THE COSTLY £1.2m purchase by East Hampshire District Council of a loss-making hotel – which it has now agreed to sell without any questions being asked – is to now be reviewed by the authority’s watchdog committee.
The council bought the former Travelodge Hotel on the A3 services at Liphook in November 2014 as a money-making investment. But since early in 2015 it has remained empty and been vandalised.
The Overview and Scrutiny Committee is chaired by Independent councillor Jamie Matthews and his vice-chair is the council’s Liberal Democrat group leader Steve Hunt.
Cllr Matthews said: “I have requested the report on the sale is called in because I consider, in the absence of the portfolio holder or any questions, it received insufficient scrutiny at the cabinet meeting.”
The council plans to ask £1.2m for the building.
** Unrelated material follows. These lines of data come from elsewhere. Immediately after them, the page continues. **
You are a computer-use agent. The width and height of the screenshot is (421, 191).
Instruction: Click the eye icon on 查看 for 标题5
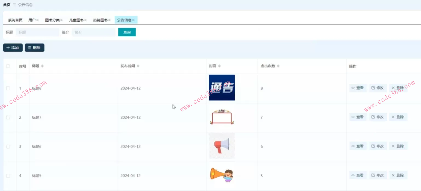tap(353, 175)
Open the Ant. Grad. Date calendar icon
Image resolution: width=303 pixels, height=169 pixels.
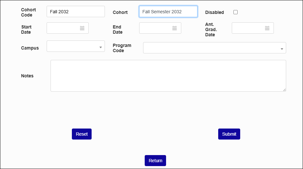point(267,28)
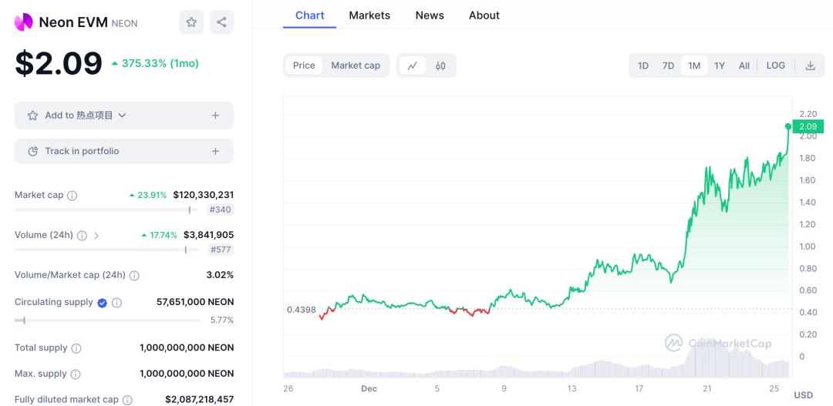Toggle chart to Market cap view
Viewport: 833px width, 406px height.
(x=356, y=65)
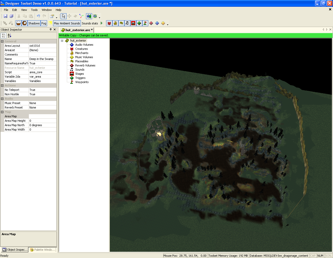Switch to the Palette Window tab
The width and height of the screenshot is (333, 258).
[42, 250]
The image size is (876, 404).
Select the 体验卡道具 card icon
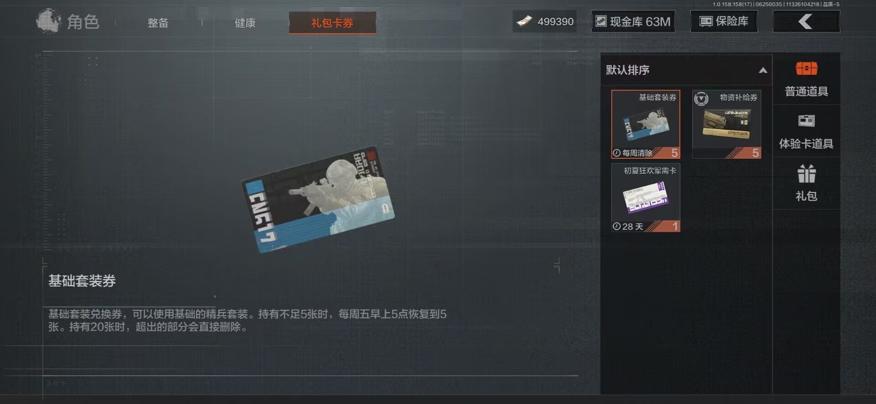[806, 121]
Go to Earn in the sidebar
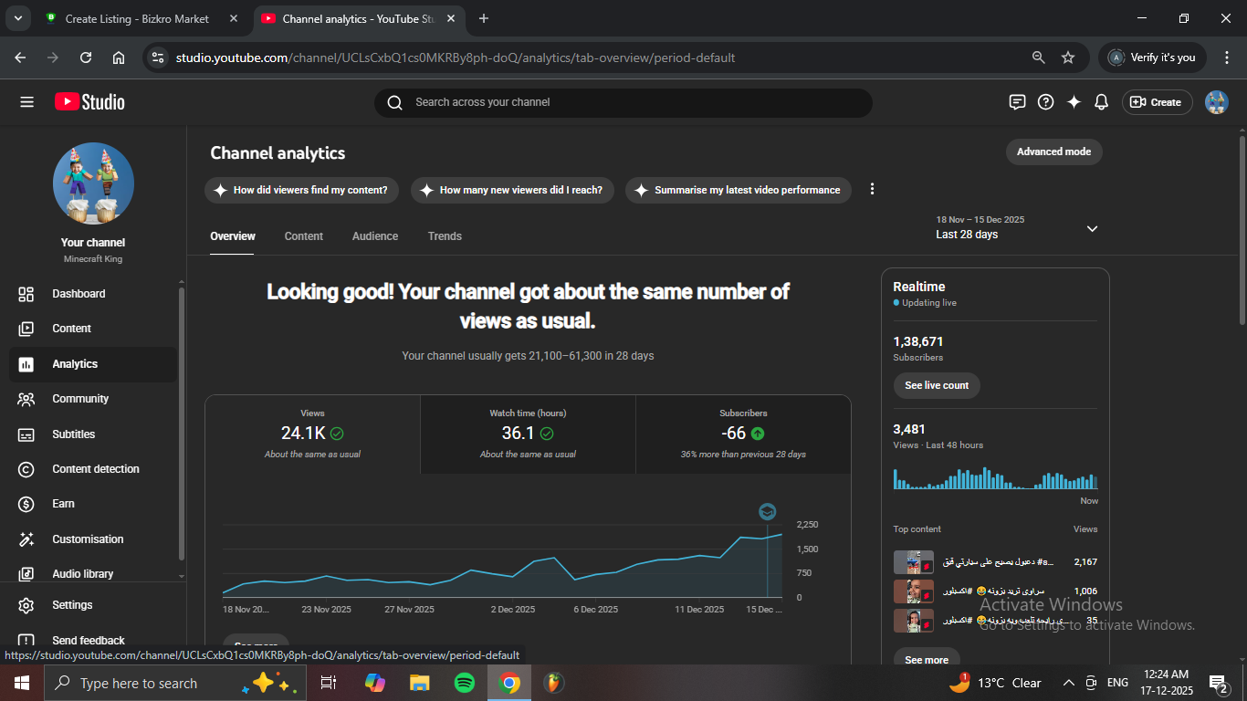The image size is (1247, 701). [x=63, y=504]
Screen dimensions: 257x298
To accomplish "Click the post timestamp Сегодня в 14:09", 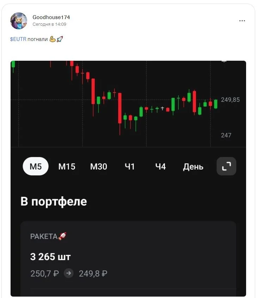I will tap(49, 24).
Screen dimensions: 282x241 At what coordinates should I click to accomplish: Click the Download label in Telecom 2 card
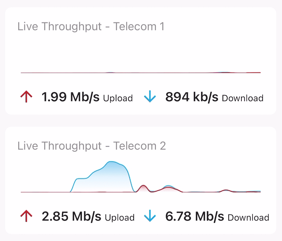click(248, 217)
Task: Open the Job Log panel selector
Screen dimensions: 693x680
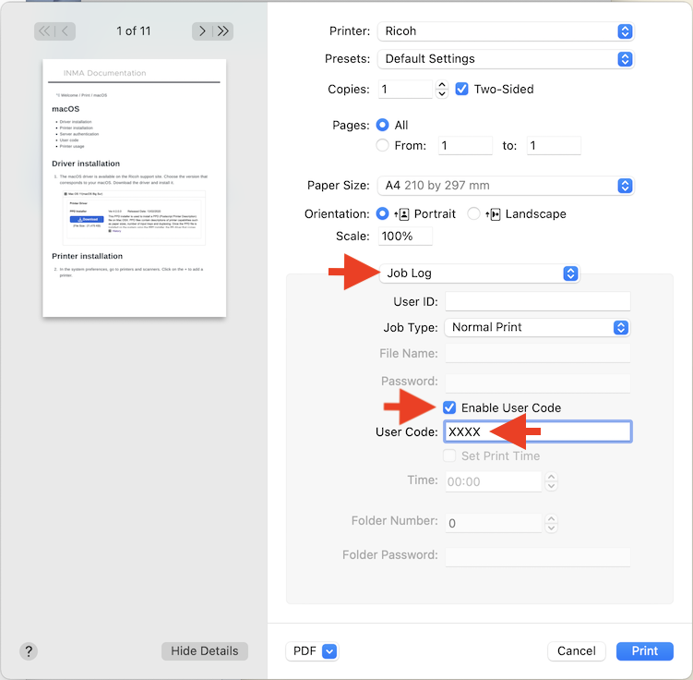Action: pos(478,273)
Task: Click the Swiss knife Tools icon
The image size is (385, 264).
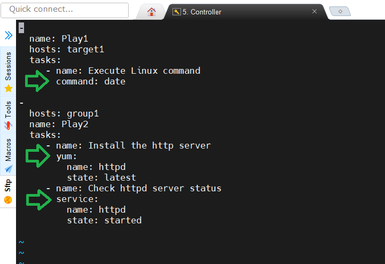Action: [8, 126]
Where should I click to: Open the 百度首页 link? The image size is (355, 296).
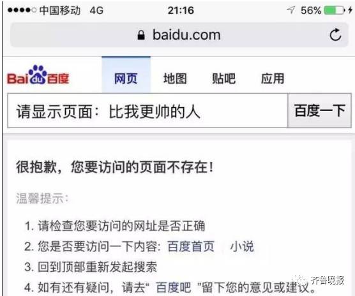click(191, 246)
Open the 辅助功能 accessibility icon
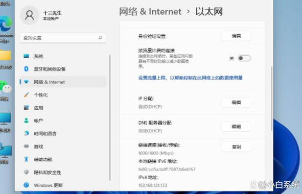 [x=26, y=159]
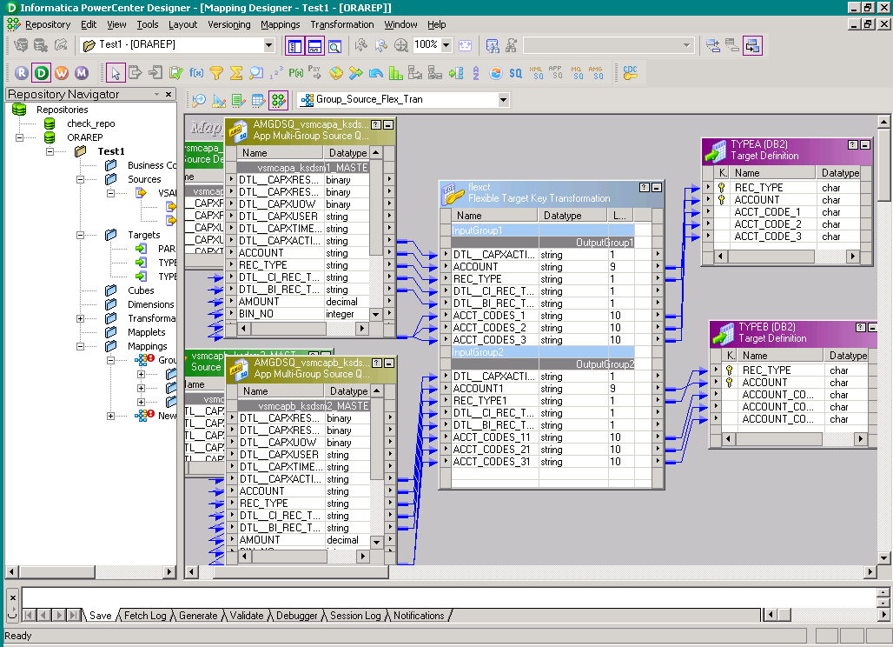Open the 100% zoom level dropdown
Viewport: 893px width, 647px height.
[447, 44]
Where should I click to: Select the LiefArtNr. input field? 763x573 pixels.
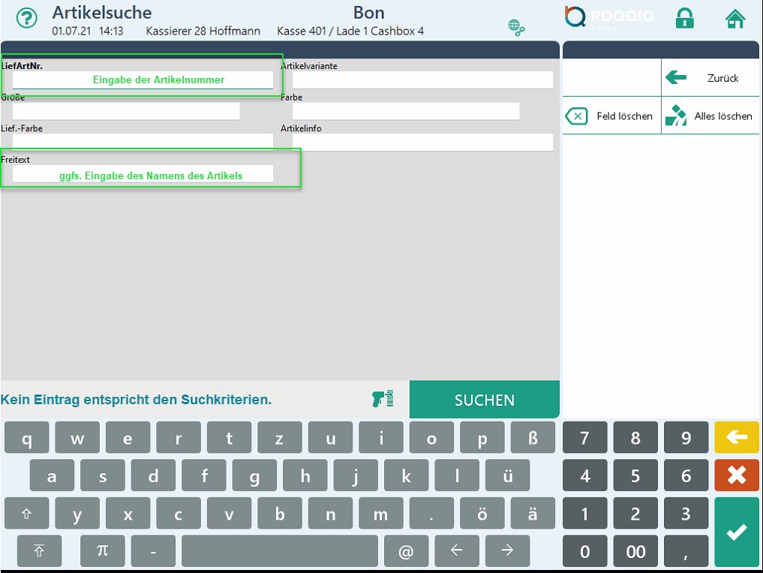tap(143, 80)
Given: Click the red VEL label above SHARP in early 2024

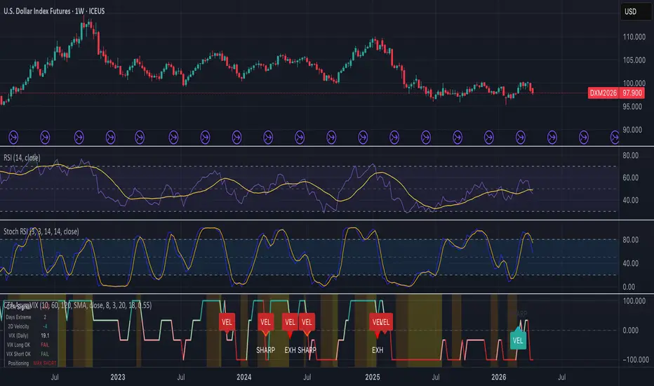Looking at the screenshot, I should click(265, 323).
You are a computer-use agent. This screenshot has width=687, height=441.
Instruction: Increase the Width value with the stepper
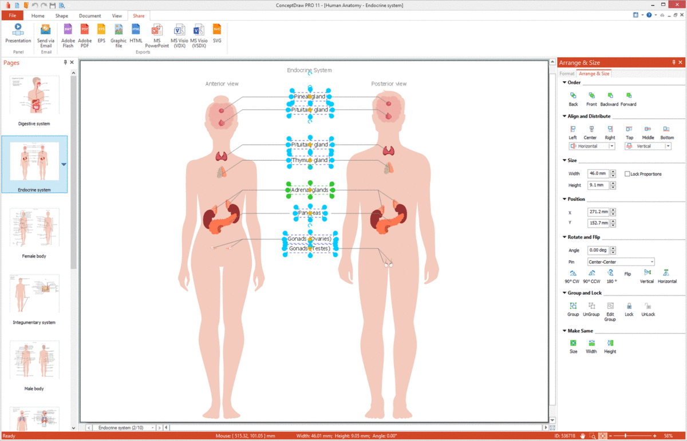point(613,172)
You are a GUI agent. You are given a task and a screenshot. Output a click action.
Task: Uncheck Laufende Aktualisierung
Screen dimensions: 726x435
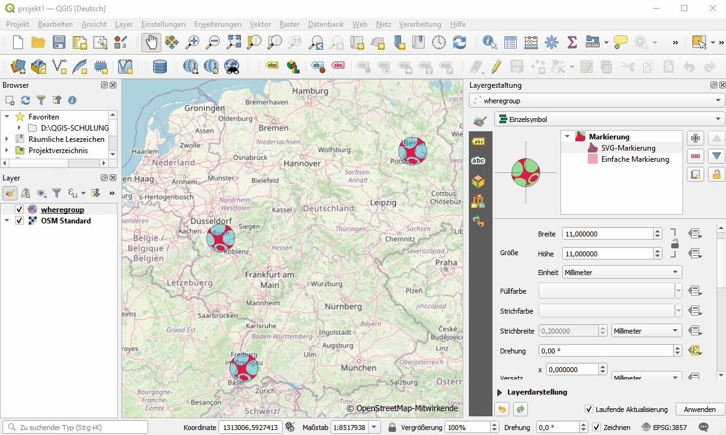(x=588, y=409)
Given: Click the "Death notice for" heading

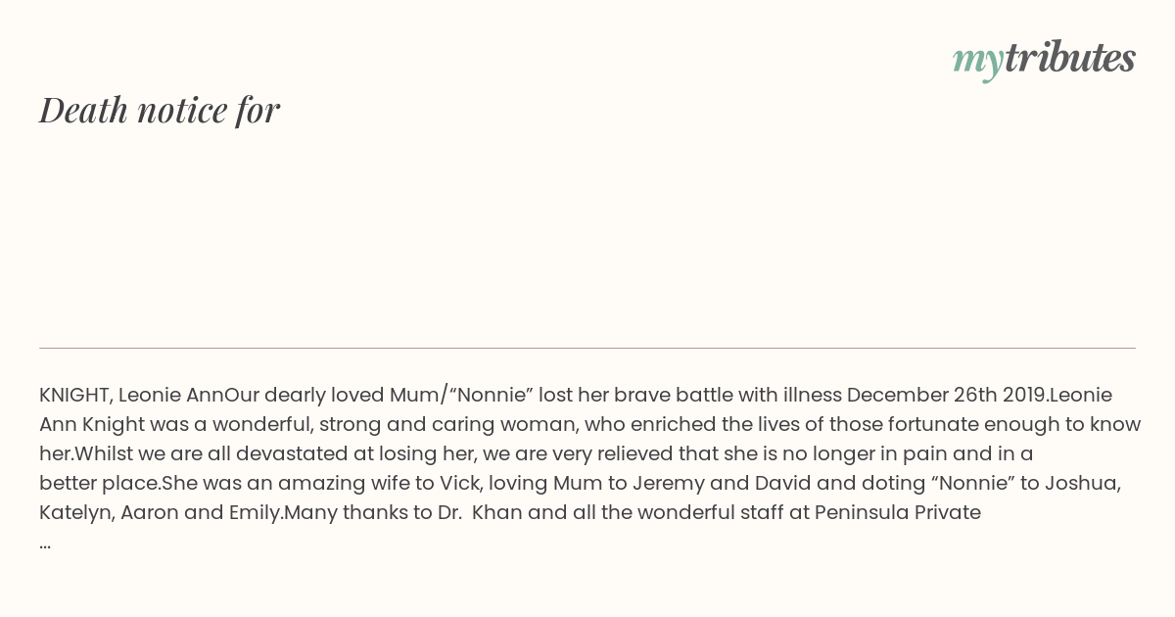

Cllr Hunt said: “I am pleased these issues will now come before the committee, which had not been given the opportunity to pre-scrutinise the matter.”
It is estimated the two-storey building, opposite the successful Starbucks cafe which is also owned by the council, has cost – or lost – the authority at least £250,000 in holding costs, lost business rates income and vandalism.
The council has refused to say how much money has been lost in ‘rental’ income, claiming if the figure were made public it could jeopardise any future purchase – although the building isn’t officially for sale yet.
On Thursday, October 17, the council’s governing cabinet agreed the run-down hotel should be sold. Members of the Tory cabinet were briefed behind closed doors about the proposed sale before the meeting.
But when it came to discussing the matter in front of the press and public, only one question was asked – and that wasn’t answered publicly.
Cllr Hunt said: “Cabinet was presented with a damning report on the management of the investment property.
“Despite this, not a single member asked any questions and all voted to proceed with the disposal of the site without a discussion.
“The only question raised was by me, when I was allowed to ask how the property has been safeguarded since it has been in the council’s ownership.
“Unfortunately the investment property portfolio holder was not present, so I now await a written answer.
“This is no way to handle this disastrous investment.“
The sale decision by the cabinet still has to be rubber-stamped by the council at its full next meeting before it can be acted on. Straight after the meeting, Cllr Hunt wrote to Cllr Matthews asking for the sale decision to be called in for scrutiny.
And Cllr Hunt claims the Conservative-majority council is slipping back into old ways.
He said: “It was back to the old days for the cabinet, with the meeting considering matters amounting to millions of pounds lasting a total of 17 minutes, and no cabinet members raising questions regarding the Liphook services issues.
“I hope the cabinet will reflect upon this matter and consider investments that would bring social as well as financial benefit such as homes for truly affordable rent.”
In a statement last week the council said buying and selling properties was all part of putting together an investment property portfolio.
The statement added: “We have not been able to find a financially-viable solution for the plot (hotel) and it makes sense to sell it. Throughout our possession of the site we have enjoyed a regular rental income from the successful Starbucks cafe.”